──────── Quoted text
Chairman of the Council of Ministers of Bosnia and Herzegovina
- In office 22 February 2001 – 18 July 2001
- President: See list Halid Genjac Beriz Belkić Živko Radišić Ante Jelavić Jozo Križanović;
- Preceded by: Martin Raguž
- Succeeded by: Zlatko Lagumdžija

Minister of Finance and Treasury
- In office 22 February 2001 – 17 July 2001
- Prime Minister: Himself
- Preceded by: Spasoje Tuševljak
- Succeeded by: Anto Domazet

President of the Academy of Sciences and Arts of Bosnia and Herzegovina
- In office 1999–2014
- Preceded by: Seid Huković
- Succeeded by: Miloš Trifković

Rector of the University of Sarajevo
- In office 1981–1985
- Preceded by: Arif Tanović
- Succeeded by: Ljubomir Berberović

Personal details
- Born: 8 September 1937 Bogatić, Kingdom of Yugoslavia
- Died: 12 May 2016 (aged 78) Sarajevo, Bosnia and Herzegovina
- Party: Social Democratic Party (1992–2016)
- Other political affiliations: SKJ (until 1990)
- Spouse: Vesna Matić
- Alma mater: University of Zagreb (BS); University of Belgrade (MS); University of Sarajevo (PhD);

= Božidar Matić =

Bosnian politician and academic (1937–2016)

Božidar Matić (/sh/; 8 September 1937 – 12 May 2016) was a Bosnian politician and academic who served as Chairman of the Council of Ministers of Bosnia and Herzegovina from February to July 2001. Additionally, he was Minister of Finance and Treasury during that period as well.

While a member of the League of Communists of Yugoslavia, Matić was rector of the University of Sarajevo from 1981 to 1985, and was also the director of Energoinvest. He was later member of the Social Democratic Party from 1992 until his death in 2016, and was also the longest-serving president of the Academy of Sciences and Arts of Bosnia and Herzegovina from 1999 to 2014.

==Early life and education==
Matić was born in Bogatić, Kingdom of Yugoslavia, present-day Serbia on 8 September 1937, but moved to present-day Bosnia and Herzegovina early in his childhood. He attended elementary and high school in Visoko. His subsequent education was at the University of Zagreb, where he earned a BS in 1960. He earned an MS at the University of Belgrade in 1963, and finally a PhD at the University of Sarajevo in 1971. Matić was part of a large engineering team which worked on the project of the electrification of the Sarajevo–Ploče railway in the 1960s and 1970s.
────────────────
──────── Data segment
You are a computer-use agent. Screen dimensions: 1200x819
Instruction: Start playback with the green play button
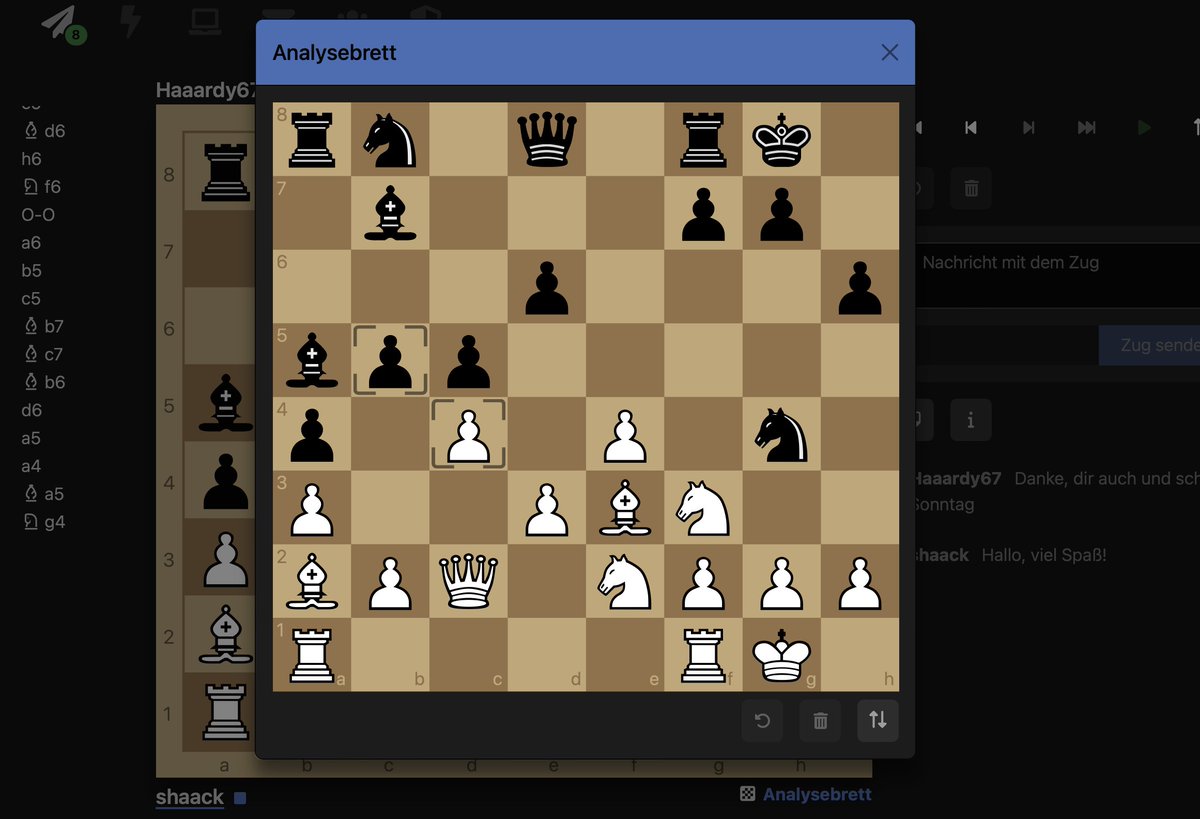click(x=1143, y=127)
────────────────
In the Božidar Matić article, in which town did he go to elementary and high school? Use only the Božidar Matić article here, not the listing.

Visoko